Records for processing
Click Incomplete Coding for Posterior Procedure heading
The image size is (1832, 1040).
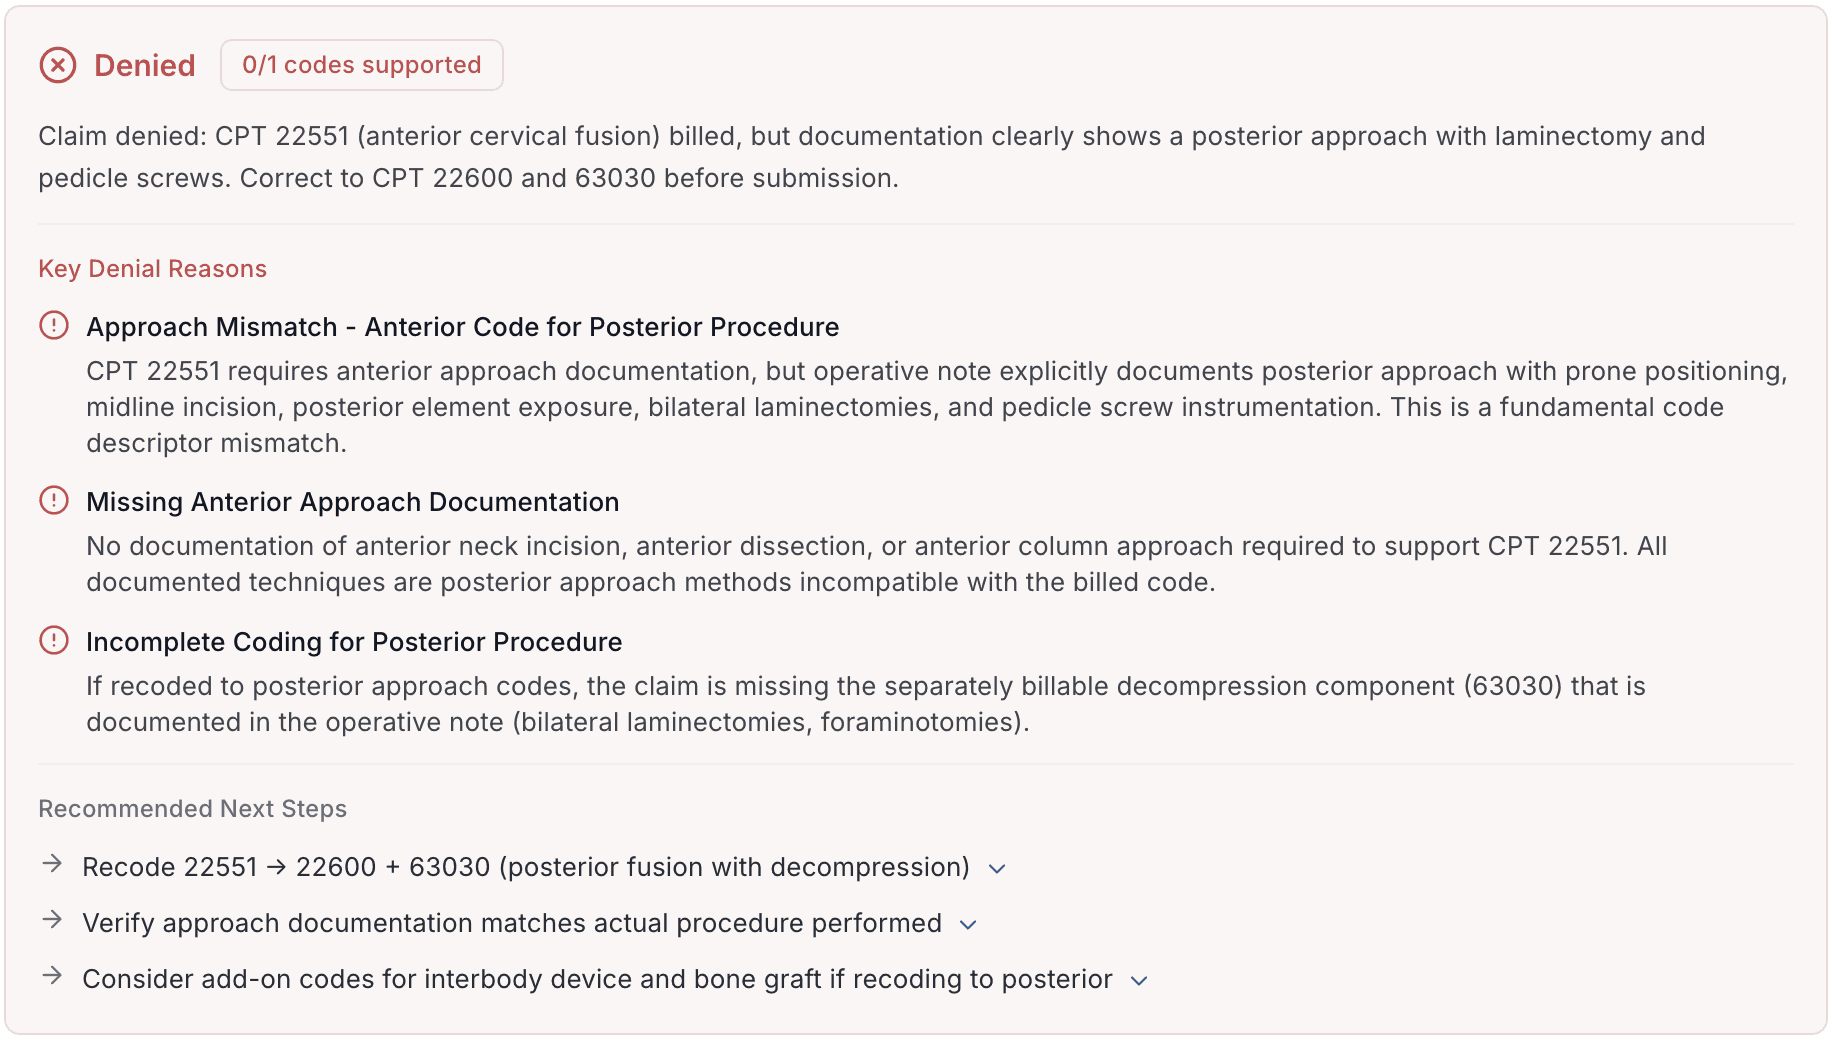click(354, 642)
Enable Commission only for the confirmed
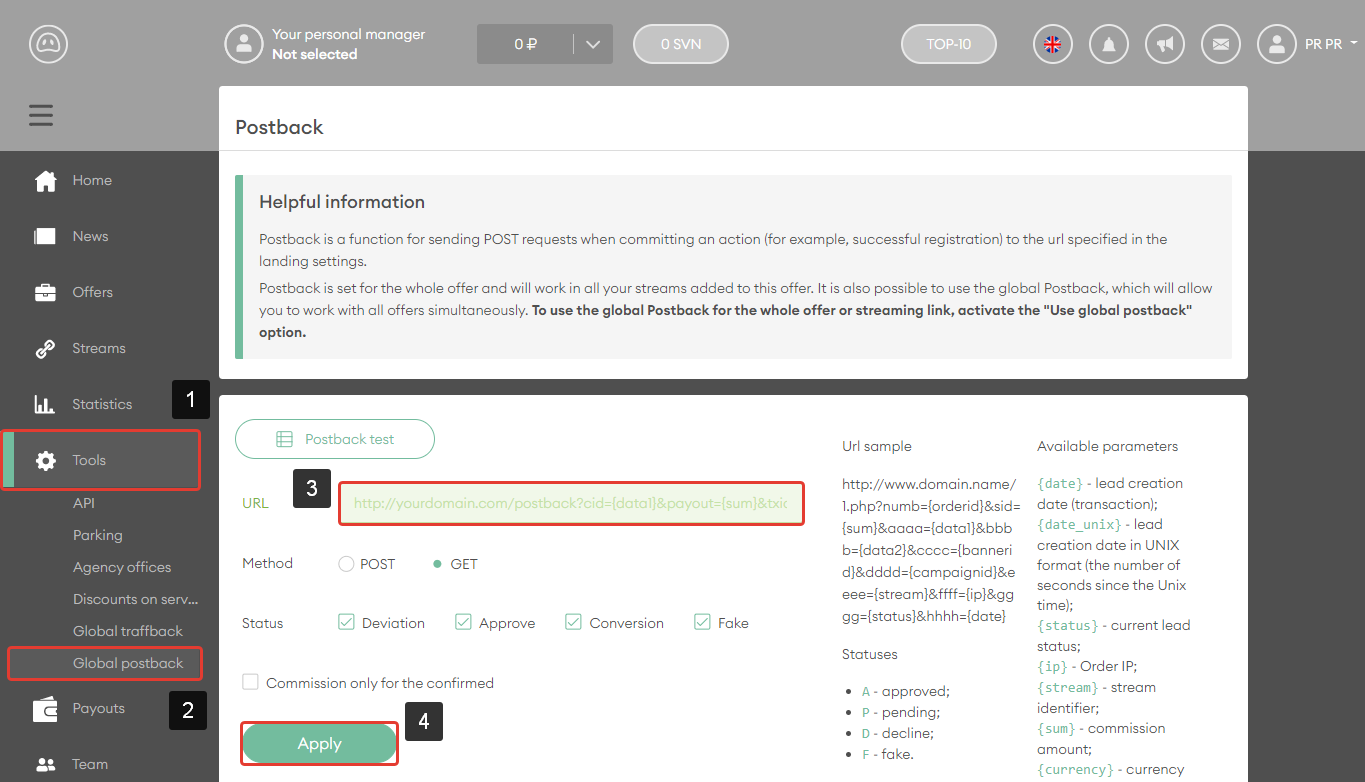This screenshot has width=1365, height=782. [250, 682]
==
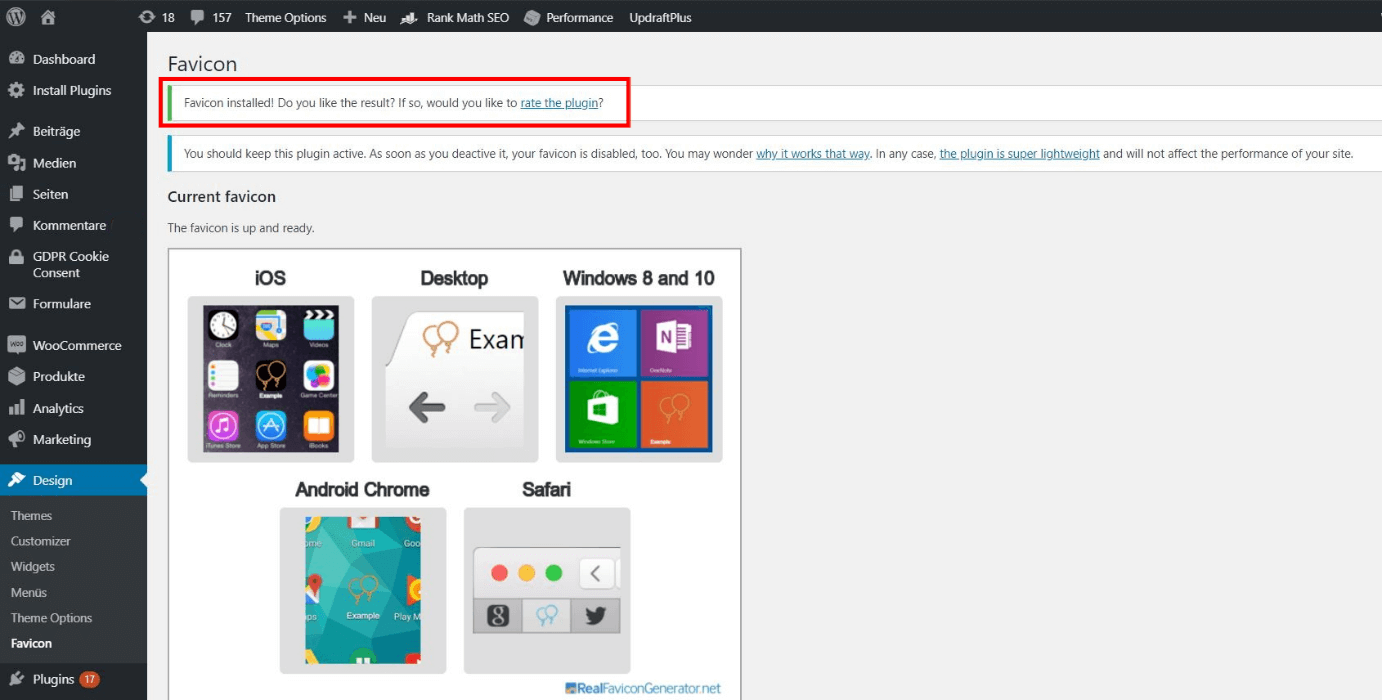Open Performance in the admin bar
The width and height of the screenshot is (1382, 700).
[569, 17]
---
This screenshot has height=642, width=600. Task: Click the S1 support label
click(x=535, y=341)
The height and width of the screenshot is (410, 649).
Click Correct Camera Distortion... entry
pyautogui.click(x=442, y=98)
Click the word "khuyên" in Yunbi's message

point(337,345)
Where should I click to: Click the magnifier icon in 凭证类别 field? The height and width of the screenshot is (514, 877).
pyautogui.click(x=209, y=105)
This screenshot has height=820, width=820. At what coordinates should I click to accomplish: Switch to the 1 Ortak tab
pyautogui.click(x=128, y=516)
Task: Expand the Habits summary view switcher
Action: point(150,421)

Aim of the task
Duplicate the records from the line containing "The height and width of the screenshot is (410, 649)." through the line containing "Action: point(150,421)", inclusive.

Solved exercise
The height and width of the screenshot is (410, 649).
Click Correct Camera Distortion... entry
pyautogui.click(x=442, y=98)
Click the word "khuyên" in Yunbi's message

point(337,345)
Where should I click to: Click the magnifier icon in 凭证类别 field? The height and width of the screenshot is (514, 877).
pyautogui.click(x=209, y=105)
This screenshot has height=820, width=820. At what coordinates should I click to accomplish: Switch to the 1 Ortak tab
pyautogui.click(x=128, y=516)
Task: Expand the Habits summary view switcher
Action: point(150,421)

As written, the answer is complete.